At the end of 1941, Tom Critchley's son was posted to Swansea to study radio location and radar techniques. Here is a letter from his fiance.
53 Buckingham Avenue,
I felt I had to write this to you to tell you how much I am missing you already. Anyway, we have something to look forward to, our marriage, I am seriously thinking of buying some white material, in fact I nearly bought it, but thought I better wait and see how much I want. The office went quite well this morning – I wish I could live there – really I do – with plenty of work to last for the next few months. I told them all we would be getting married and I was so emphatic, that Marjorie thought it would be next week! They have decided to start a "Margaret" fund to be deducted from pay for the next few months. Have you warned your mother and father about it? It would not do to spring it on them.
I have just written to Auntie May, Doug and Colin, to tell them the news. I said I thought you might be writing to them later ( D & C I mean). If there is anything you want, just write and ask for it and I will either send it on or arrive by return post myself.
I feel this change will be for the best in the end, as the change of air should certainly do you good. You must go for plenty of walks if possible and not do too much reading or writing.

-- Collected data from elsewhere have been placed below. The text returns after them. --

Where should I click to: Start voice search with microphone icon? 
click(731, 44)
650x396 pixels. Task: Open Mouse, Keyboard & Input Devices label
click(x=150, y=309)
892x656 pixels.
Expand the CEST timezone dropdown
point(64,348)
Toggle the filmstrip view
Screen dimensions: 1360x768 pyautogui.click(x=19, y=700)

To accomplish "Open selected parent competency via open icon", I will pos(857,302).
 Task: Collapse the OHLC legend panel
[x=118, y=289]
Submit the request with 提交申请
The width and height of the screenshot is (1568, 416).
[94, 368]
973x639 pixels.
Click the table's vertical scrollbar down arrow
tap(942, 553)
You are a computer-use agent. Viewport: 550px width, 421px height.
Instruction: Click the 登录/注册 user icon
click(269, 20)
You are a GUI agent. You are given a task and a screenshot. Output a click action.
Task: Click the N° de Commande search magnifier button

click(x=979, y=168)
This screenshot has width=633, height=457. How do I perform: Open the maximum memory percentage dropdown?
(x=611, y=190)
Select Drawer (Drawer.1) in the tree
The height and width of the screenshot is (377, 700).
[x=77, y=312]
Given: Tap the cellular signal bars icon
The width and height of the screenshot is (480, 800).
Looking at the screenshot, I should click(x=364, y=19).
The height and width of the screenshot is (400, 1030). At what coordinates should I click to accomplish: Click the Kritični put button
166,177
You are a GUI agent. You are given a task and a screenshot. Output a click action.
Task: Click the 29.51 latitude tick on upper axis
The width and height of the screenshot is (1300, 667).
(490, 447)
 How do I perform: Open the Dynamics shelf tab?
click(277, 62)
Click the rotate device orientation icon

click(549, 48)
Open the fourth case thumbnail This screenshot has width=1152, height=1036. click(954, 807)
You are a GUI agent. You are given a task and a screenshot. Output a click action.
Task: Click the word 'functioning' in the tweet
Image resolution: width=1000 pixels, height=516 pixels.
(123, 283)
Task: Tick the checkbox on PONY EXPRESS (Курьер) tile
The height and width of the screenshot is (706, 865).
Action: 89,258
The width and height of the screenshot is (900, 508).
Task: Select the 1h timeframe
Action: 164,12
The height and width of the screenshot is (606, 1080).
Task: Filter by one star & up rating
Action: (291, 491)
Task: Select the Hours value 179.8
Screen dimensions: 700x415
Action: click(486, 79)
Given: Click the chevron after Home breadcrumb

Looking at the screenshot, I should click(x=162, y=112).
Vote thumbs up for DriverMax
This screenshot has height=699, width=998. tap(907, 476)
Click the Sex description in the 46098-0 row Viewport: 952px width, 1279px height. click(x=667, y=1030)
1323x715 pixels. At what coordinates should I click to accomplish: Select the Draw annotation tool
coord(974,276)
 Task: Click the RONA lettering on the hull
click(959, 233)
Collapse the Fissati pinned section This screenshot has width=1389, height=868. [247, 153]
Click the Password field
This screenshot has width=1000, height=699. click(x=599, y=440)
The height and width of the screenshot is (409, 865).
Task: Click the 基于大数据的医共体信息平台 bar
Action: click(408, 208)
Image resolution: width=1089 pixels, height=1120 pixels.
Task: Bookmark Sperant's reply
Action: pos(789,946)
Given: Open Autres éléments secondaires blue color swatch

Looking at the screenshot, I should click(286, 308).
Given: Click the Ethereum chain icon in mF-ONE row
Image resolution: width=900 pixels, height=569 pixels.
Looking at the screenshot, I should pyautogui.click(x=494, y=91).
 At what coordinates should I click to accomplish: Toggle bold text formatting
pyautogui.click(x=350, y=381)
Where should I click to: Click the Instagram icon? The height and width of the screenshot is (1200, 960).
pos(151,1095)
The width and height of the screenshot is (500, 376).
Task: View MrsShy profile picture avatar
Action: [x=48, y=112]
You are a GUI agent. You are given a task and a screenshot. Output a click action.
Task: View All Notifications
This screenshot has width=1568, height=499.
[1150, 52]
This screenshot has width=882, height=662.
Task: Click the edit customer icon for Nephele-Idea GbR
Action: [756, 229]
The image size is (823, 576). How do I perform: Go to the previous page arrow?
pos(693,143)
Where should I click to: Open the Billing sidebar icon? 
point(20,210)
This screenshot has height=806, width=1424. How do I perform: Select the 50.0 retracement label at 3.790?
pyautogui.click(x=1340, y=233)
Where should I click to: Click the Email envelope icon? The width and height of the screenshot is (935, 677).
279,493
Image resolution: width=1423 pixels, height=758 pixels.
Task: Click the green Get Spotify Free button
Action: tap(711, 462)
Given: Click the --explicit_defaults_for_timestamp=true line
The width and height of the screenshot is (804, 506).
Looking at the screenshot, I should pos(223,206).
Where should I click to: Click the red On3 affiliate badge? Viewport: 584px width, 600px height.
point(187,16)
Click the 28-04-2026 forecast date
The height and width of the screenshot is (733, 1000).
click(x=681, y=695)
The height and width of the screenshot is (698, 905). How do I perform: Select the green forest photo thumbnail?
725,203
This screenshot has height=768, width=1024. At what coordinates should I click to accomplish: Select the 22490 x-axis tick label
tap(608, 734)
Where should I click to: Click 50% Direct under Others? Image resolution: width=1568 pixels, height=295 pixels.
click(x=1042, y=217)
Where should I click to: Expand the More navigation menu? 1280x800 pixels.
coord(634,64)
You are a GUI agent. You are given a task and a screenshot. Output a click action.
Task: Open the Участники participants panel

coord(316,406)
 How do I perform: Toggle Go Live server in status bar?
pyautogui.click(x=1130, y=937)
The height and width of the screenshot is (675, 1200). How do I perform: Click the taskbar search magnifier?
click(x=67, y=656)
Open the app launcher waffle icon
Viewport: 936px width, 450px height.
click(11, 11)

I received two more presents today. A blue scarf from Miss Bond and a book token for 10/6 from Eileen and Lily. so you must help me choose my books. Remember I have the 5/- one as well. Have you any idea of the subject? No Egyptian mummies or temples please.
I have just had a lovely idea. Now that you know more about the wireless – what about our own receiving sets? Just you and me – to tune in at any time and at any part of the the day. On second thoughts, perhaps we can do away with the materials of an ordinary wireless, don't you think so?
Shandy (a part labrador and part spaniel mongrel dog) is very restless tonight and has been all the week, as you probably know. I expect it was that walk last Sunday which put new vigour into him.
If possible, perhaps you can phone me on Sunday evening at about 8pm, as it is then that I shall feel most lonely – the weekends I mean – and probably you will too.
Your mother heard today from Mrs Lockheart. Apparently Dennis hopes to be home sometime in March, so perhaps Ronald will be home at the same time. But as no reply has been received to the cable, it looks as if he is on his way now.
I shall post this immediately I hear from you. I do hope you will be very comfortable and make many friends there.
Well it was nice to hear from you to-night and it was hard to believe that you were all that distance away – it was so clear, almost as if you were in the next room. Then, because I thought about that, a lump came into my throat. I don't know if people are trying to cheer me up, but they say "You will miss him. Cheer up, keep smiling!" Well, you know how I feel, I would rather they said nothing about you.
I am very glad you have a good billet and that you are happy. Perhaps you can manage to get home at weekends sometime because 16 weeks seems a long time.
As I told you on the phone, I shall probably be fire watching at the office tomorrow night as Miss Zuigg was on sick leave again today.
I have had another present today (21st Birthday). Mrs Moore of Station Road has given me a biscuit barrel (a wooden one – pure elm) It is really lovely and will go beautifully with the other wooden articles, and also with the sideboard,
I am hoping to see you ever so soon
PS It is now Friday 10'clock and I have not received your letter yet. Mother will open it and let me have your address. I was only thinking today that it might be as well to address some of my letters to this office, as the postman never comes before 9am at home. The office address is as follows:
Finance Branch, Home counties Regional Headquarters, The Grange, 3 Hendon Avenue, Finchley N 3.
Any letter you think will arrive during the morning perhaps could be sent to the office address.